:: Recorded data ::
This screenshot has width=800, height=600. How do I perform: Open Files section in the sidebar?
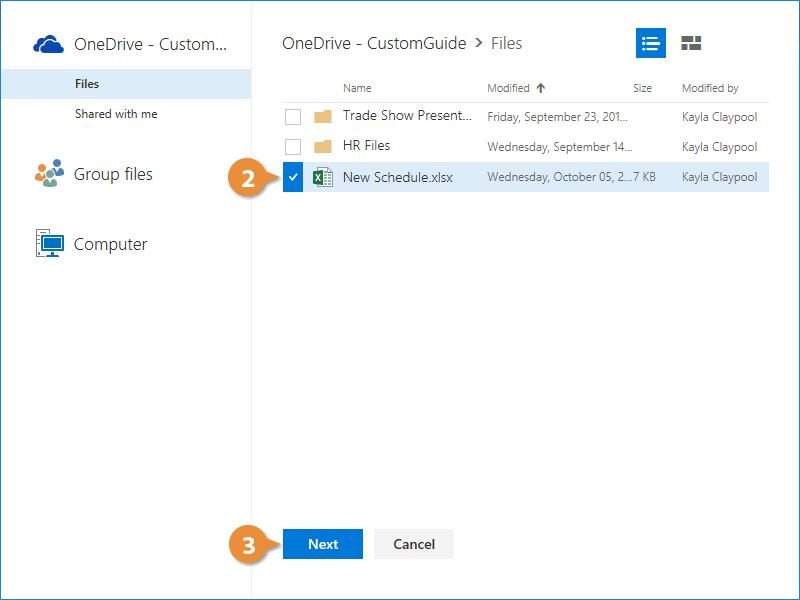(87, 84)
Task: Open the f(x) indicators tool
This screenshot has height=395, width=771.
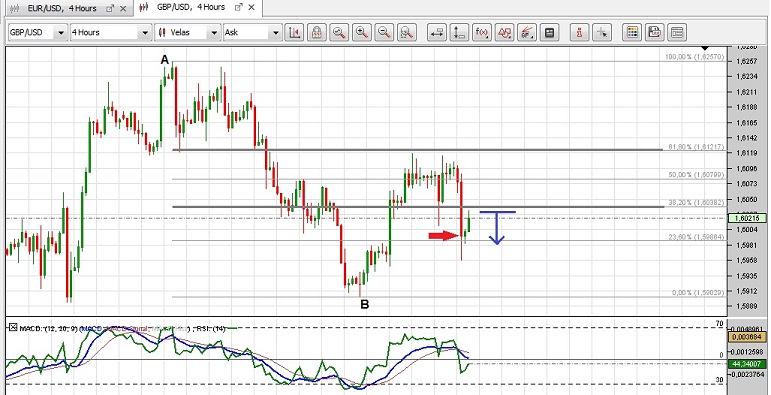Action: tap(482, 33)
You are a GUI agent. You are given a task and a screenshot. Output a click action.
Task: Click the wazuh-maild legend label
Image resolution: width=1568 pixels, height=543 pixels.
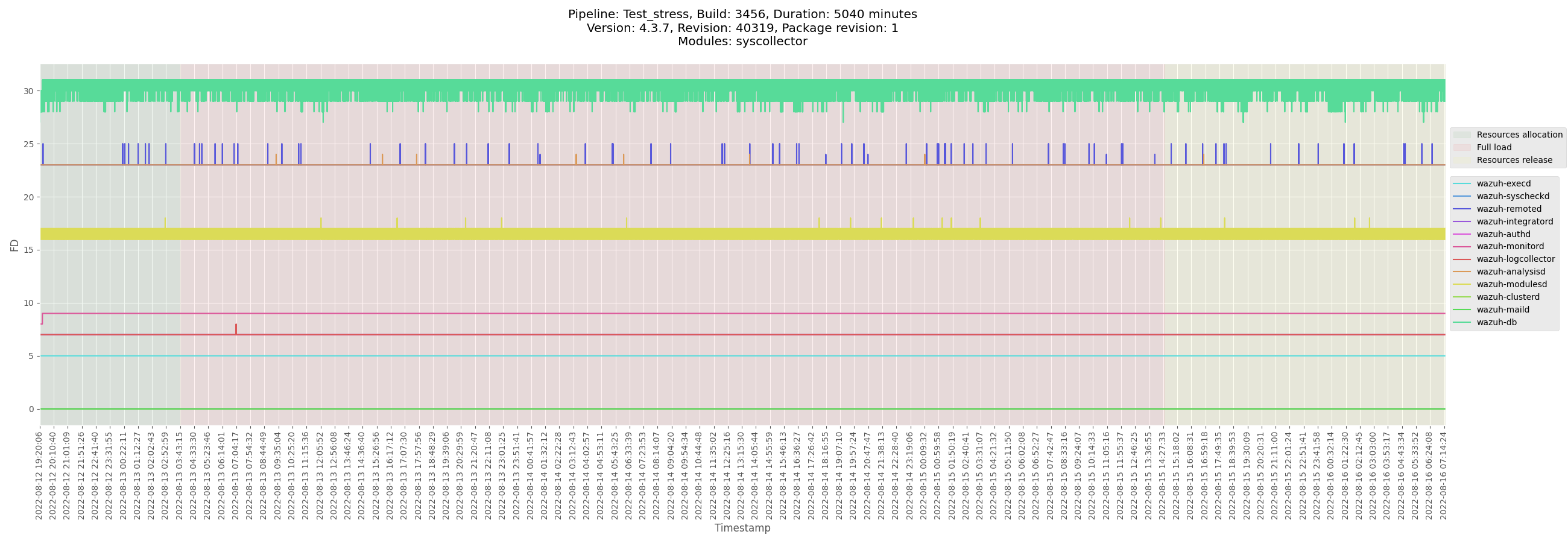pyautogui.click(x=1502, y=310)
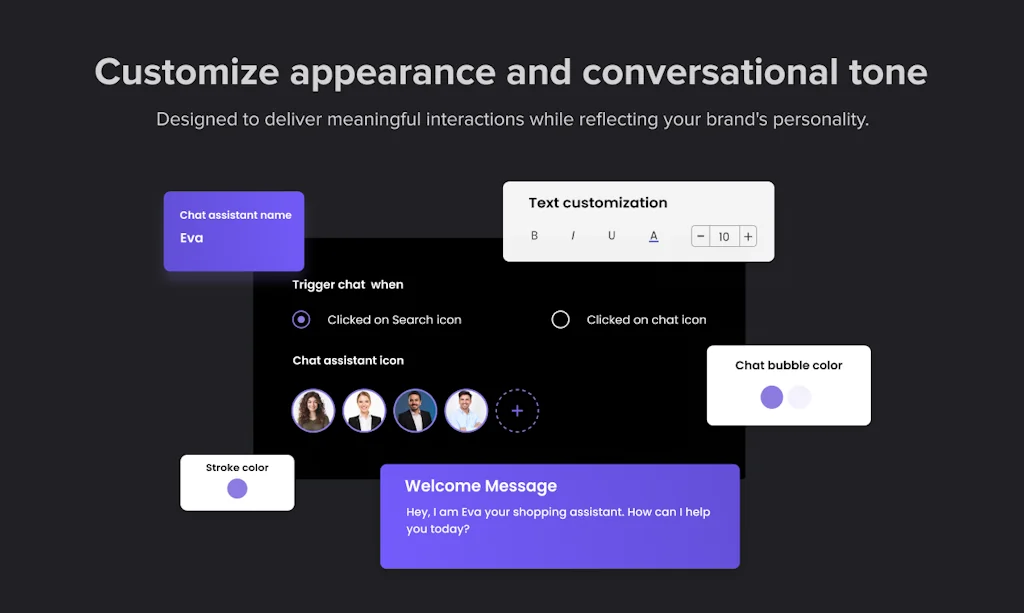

:: Description of the task ::
Rewrite the records above, replacing every "screenshot" with "screen capture" and changing nothing else. Omit the pictures.

:: Response below ::
This screen capture has width=800, height=600. How do I perform: Open Files section in the sidebar?
(87, 84)
Task: Open the f(x) indicators tool
This screen capture has height=395, width=771.
Action: tap(482, 33)
You are a GUI agent. You are given a task and a screen capture. Output a click action.
Task: Click the wazuh-maild legend label
Image resolution: width=1568 pixels, height=543 pixels.
pyautogui.click(x=1502, y=310)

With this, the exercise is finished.